Thirty bottom-set trammel nets were used, all newly made for the study. Ten different combinations of inner and outer panel mesh sizes were used as follows: 16/100 mm, 19/100 mm, 22/110 mm, 26/130 mm, 30/150 mm, 36/160 mm, 42/180 mm, 50/200 mm, 60/240 mm, 70/265 mm (bar length of inner/outer sheets of trammel nets). Mesh size increased following a geometric order, depending on the commercial availability. All nets were made with the same net type and twine diameter. Multifilament nylon (PA) twine, of 0.23 mm thickness was used for the inner sheets of the trammel nets, whereas for the outer sheets, the twine thickness ranged from 0.36 mm to 0.45 mm depending on mesh size. All nets had almost the same length (100 m stretched/50 m mounted) and depth (1.5 m stretched), therefore the fishing effort was considered the same for all mesh sizes. Also, the inner sheets of the trammel nets were of the same depth for all mesh sizes, greater than that of outer panels, in order to have the same slack with the outer panels (Holst et al. 1998) (see Suppl. material 1). The float lines were made of 5 mm diameter braided rope and were approximately 50 m long. Floats of expanded polystyrene were used giving a buoyancy of 34.3 g/m. The lead lines were made of 4 mm diameter braided rope, with leads inside weighing 80 g/m. The lead lines were about 1.15% longer than the float lines. The hanging ratio was 0.50 on the headline and 0.51 on the lead line.

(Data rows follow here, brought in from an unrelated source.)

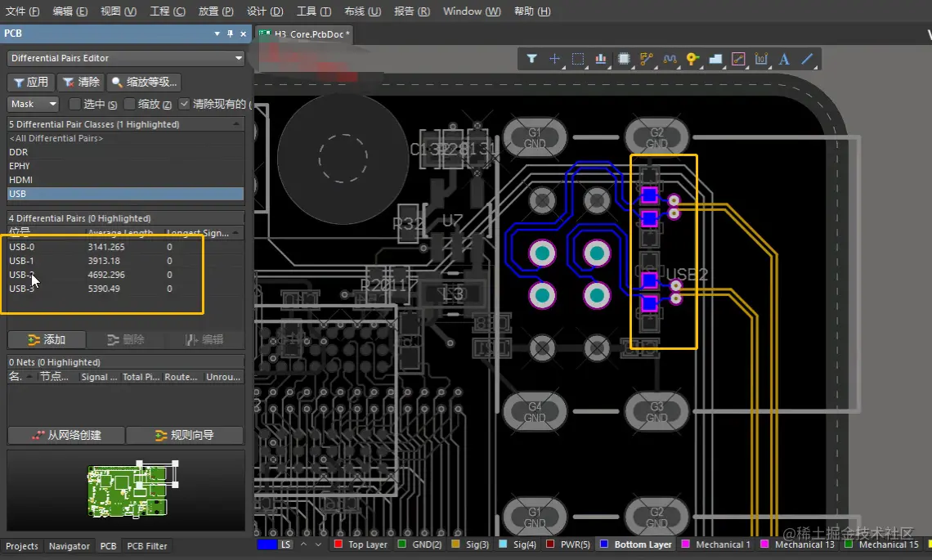Select the place via tool
Viewport: 932px width, 560px height.
tap(692, 59)
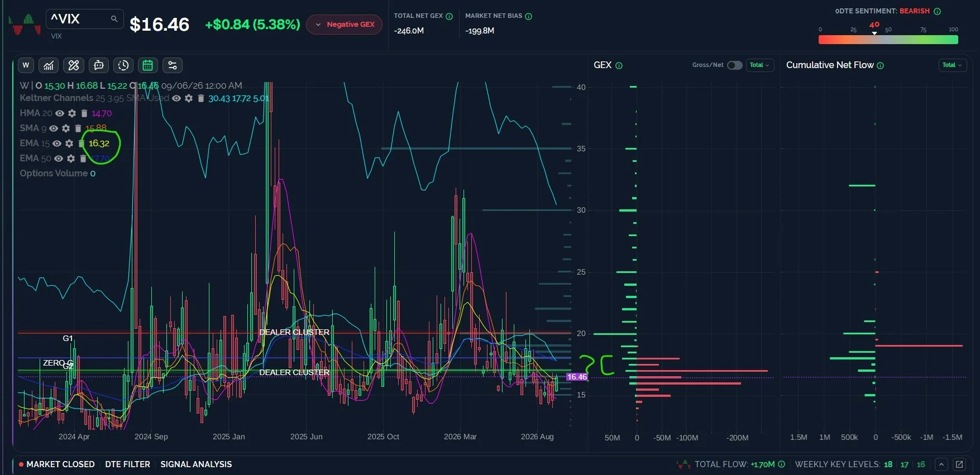Open settings gear for SMA 9
Image resolution: width=980 pixels, height=475 pixels.
pos(66,128)
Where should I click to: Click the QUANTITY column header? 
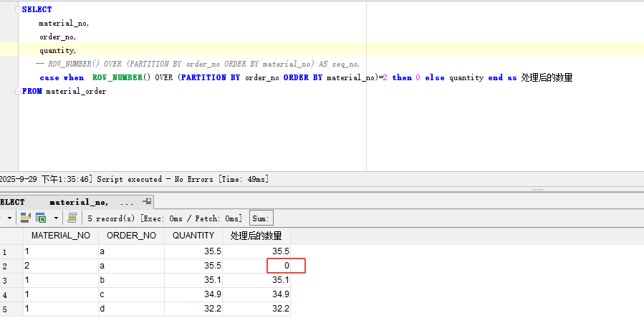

The nets were rigged in 3 fleets of 10 nets each with different mesh sizes. The position of each net in the fleet was determined randomly and no net had the same position in the three fleets, to reduce possible interaction between nets of different efficiency (Millar 1992). Also, the end positions of the fleets were occupied by all types of different mesh sizes (as possible). There were escape areas of 1.5 m between the adjacent nets to avoid any guiding effect from one net to the next (Holst et al. 1998). The nets were deployed from the coastline to a depth of 60 m, as coastal fisheries in the area typically exploit these depths, in three depth zones (0–20 m, 20–40 m, and 40–60 m), one fleet in each depth zone, to investigate any possible effect of depth in net selectivity. The fleets were deployed simultaneously, set late in the afternoon (17:00–19:00), and hauled the following morning (05:00–07:00) according to commercial practices, with an average soaking time of 12 h.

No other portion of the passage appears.